Easy. Things are worth what people are willing to pay for them - which is always dictated by need versus availability. We are awash in crude oil. The proven reserves for North America in terms of hydrocarbons impacts all aspects of worldwide commerce and geopolitical power and the ramifications and long-term implications are difficult to understate. The global implications for the North American supply dynamic is shifting trillions of dollars in terms of individual consumer spending worldwide, has radically redistributed the GDP's for OPEC members, and profoundly weakened nation-states who have used hydrocarbons to impose their political will on their once-captive consumers.
It's already given back all of teh gains from that silly bounce it's got more to go down, too. PS - nobody comments when I take 500 pips on the short, but when a new trade starts to show losses, people wanna comment!> lol. human nature!!
Well, commercial users ( eternally net short business model ) are buying calendar strips like crazy. Once the short specs have covered the producers will be selling again.
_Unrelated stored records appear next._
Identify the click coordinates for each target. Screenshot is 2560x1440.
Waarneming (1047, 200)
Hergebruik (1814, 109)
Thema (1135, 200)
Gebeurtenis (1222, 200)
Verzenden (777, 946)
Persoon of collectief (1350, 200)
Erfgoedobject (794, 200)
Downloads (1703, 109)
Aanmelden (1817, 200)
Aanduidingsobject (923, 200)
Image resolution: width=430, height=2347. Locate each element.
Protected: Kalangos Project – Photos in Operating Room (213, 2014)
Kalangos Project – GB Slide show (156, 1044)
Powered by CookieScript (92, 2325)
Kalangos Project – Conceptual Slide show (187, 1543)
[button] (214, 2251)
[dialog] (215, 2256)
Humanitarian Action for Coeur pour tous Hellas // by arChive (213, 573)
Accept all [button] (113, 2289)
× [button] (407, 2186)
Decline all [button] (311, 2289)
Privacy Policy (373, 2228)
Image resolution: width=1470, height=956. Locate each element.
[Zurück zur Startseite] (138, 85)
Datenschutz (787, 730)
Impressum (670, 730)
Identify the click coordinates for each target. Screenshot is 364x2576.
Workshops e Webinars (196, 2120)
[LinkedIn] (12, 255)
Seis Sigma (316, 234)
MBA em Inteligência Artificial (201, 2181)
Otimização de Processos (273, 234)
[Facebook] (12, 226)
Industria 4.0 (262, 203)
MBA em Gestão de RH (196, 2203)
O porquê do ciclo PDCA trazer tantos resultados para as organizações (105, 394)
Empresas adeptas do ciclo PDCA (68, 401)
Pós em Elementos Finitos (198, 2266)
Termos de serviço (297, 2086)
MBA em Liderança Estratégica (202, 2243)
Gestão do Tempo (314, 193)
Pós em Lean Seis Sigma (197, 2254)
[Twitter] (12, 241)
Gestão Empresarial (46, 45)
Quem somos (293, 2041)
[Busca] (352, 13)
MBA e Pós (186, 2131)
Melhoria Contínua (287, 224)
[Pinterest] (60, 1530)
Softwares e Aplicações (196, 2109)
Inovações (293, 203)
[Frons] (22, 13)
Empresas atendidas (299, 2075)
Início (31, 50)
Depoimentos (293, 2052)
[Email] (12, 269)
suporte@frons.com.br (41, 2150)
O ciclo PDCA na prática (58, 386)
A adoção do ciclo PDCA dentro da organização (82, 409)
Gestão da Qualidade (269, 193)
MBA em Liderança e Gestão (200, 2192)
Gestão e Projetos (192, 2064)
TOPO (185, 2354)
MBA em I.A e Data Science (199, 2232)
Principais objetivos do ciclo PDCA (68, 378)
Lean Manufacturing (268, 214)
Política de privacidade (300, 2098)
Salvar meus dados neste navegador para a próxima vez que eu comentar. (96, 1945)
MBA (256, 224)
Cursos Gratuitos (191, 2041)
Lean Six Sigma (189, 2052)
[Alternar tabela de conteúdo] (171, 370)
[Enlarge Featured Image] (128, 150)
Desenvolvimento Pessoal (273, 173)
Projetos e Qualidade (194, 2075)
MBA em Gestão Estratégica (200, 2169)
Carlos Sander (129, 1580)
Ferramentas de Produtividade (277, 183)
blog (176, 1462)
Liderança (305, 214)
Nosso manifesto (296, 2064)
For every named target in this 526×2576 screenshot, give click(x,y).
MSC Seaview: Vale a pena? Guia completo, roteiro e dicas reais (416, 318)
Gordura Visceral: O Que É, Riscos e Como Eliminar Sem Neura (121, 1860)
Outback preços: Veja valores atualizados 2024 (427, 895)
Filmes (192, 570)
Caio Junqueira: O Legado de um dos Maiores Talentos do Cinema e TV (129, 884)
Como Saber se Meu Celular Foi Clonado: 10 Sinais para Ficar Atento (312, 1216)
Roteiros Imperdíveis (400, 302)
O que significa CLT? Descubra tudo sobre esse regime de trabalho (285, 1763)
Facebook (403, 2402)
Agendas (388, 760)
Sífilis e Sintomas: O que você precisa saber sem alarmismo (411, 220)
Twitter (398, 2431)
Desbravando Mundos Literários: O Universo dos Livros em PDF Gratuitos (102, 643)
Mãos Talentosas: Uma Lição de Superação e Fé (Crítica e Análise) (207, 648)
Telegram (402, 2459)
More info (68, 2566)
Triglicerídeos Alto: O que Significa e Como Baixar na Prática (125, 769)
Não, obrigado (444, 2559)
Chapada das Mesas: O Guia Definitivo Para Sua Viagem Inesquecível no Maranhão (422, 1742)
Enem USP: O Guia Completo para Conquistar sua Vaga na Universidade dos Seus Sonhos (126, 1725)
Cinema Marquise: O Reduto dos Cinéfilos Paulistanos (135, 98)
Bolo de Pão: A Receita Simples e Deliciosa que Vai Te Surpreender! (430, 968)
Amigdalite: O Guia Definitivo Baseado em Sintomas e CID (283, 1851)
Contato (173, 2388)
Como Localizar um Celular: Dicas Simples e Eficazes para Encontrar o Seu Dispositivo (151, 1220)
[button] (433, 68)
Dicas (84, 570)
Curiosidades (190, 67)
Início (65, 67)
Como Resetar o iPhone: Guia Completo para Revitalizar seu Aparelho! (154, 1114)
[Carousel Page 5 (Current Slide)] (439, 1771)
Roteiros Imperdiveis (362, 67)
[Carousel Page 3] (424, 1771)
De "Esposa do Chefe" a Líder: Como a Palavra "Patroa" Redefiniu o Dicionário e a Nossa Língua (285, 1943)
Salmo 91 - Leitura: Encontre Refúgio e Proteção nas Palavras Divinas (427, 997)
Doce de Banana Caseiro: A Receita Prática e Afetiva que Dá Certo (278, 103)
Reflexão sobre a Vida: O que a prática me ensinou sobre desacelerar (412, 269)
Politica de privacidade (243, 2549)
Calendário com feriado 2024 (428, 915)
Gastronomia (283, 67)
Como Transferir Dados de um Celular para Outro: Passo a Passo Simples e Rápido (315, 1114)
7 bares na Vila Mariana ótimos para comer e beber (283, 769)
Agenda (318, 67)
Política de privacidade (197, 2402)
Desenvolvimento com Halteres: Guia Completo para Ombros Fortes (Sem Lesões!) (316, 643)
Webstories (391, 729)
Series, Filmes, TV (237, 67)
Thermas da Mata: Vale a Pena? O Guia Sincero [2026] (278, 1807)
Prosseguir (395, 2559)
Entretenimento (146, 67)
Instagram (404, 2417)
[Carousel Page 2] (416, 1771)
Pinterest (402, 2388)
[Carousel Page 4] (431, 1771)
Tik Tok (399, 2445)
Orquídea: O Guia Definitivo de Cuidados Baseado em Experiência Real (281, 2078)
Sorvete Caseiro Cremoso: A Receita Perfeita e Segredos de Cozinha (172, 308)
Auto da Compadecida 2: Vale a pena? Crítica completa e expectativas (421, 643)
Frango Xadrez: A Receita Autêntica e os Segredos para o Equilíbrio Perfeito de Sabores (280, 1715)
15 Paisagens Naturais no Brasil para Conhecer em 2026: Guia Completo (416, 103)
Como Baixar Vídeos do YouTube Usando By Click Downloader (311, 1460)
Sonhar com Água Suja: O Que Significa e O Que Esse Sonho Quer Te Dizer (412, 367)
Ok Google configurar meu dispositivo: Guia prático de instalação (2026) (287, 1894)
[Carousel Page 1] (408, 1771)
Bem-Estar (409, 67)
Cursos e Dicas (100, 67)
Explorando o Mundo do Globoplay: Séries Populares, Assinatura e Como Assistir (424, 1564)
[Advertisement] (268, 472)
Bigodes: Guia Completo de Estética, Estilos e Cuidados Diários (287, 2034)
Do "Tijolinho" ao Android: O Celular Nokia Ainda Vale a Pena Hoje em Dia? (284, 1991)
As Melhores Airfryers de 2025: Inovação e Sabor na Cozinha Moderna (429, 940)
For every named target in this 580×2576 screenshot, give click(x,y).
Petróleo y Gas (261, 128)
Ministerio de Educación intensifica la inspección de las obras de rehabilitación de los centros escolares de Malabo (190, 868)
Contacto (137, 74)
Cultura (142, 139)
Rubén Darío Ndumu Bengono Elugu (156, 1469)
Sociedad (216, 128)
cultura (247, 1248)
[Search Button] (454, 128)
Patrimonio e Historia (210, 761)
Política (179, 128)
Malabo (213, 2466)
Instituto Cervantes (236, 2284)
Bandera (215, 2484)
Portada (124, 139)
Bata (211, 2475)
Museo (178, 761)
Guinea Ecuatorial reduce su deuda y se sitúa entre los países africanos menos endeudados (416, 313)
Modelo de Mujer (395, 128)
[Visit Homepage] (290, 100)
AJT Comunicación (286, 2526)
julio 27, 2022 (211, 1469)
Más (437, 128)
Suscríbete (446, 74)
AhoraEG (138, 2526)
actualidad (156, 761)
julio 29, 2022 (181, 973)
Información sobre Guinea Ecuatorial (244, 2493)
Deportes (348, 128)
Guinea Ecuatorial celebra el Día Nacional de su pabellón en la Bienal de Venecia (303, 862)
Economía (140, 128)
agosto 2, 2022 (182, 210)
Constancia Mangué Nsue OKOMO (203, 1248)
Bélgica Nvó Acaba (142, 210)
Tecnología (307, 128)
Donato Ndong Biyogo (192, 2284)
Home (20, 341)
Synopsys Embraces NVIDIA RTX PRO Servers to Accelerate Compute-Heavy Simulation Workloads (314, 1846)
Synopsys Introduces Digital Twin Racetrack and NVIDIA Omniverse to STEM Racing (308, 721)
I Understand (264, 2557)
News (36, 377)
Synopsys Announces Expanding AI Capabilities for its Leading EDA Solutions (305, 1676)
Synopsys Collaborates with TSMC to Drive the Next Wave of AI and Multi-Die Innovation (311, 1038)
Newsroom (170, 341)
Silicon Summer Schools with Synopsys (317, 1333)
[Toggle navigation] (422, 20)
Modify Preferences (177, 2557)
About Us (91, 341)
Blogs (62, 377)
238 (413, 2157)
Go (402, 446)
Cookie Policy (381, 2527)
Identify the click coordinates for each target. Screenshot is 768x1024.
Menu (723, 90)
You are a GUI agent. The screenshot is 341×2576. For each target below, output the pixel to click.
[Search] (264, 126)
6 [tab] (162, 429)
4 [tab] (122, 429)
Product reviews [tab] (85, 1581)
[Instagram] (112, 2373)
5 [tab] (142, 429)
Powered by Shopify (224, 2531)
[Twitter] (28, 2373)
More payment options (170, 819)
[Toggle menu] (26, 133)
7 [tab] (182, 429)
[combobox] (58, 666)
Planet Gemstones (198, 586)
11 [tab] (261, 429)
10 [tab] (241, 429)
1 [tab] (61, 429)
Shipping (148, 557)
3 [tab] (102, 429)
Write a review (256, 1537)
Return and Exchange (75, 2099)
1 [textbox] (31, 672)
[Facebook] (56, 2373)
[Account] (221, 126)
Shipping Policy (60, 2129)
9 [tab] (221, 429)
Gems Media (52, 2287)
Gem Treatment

The more time we spend in these price ranges, the more accepted the new valuation reality becomes. Sellers need buyers, as they get somewhat annoyed at having to constantly hit bids.
I'm sure you'll see quite a bit of spec short covering at $40, some support, commercial users buying even more strips and even a modest correction for a period of time. But my own personal past commercial and HF experiences in the energy markets has led me to the "path of pain" theorem when it comes to energy markets in particular. There will be a point in time where the really big swinging dicks will make a sustained effort to drive and settle the market under $40 and into the 38 handle hunting stop sell orders. Because it's a free put. The more time we spend trading the $40 price handle, the more accepted the valuation becomes and reality sets in. Today's pop is well within the longer term trendline established in July, and well within the confines of the daily historical vol and atr metrics we've seen since late November. When in doubt, look at the longer term timeframes. All you'll see are lower lows and lower highs on both the Daily and Weekly. Corrections are modest, shallow, and quickly taken out lower. Order flow watchers will see sustained footprints of bids getting hit. I'm a spread trader, and I have no earthly idea of where oil is going to be priced 5 minutes or 5 days or 5 weeks or 5 months from now. But energy is a humbling and cruel market space. And things are worth what people are willing to pay for them, and if you as an independent speculator get opinionated or gain an ounce of hubris - you are setting yourself up to get eviscerated.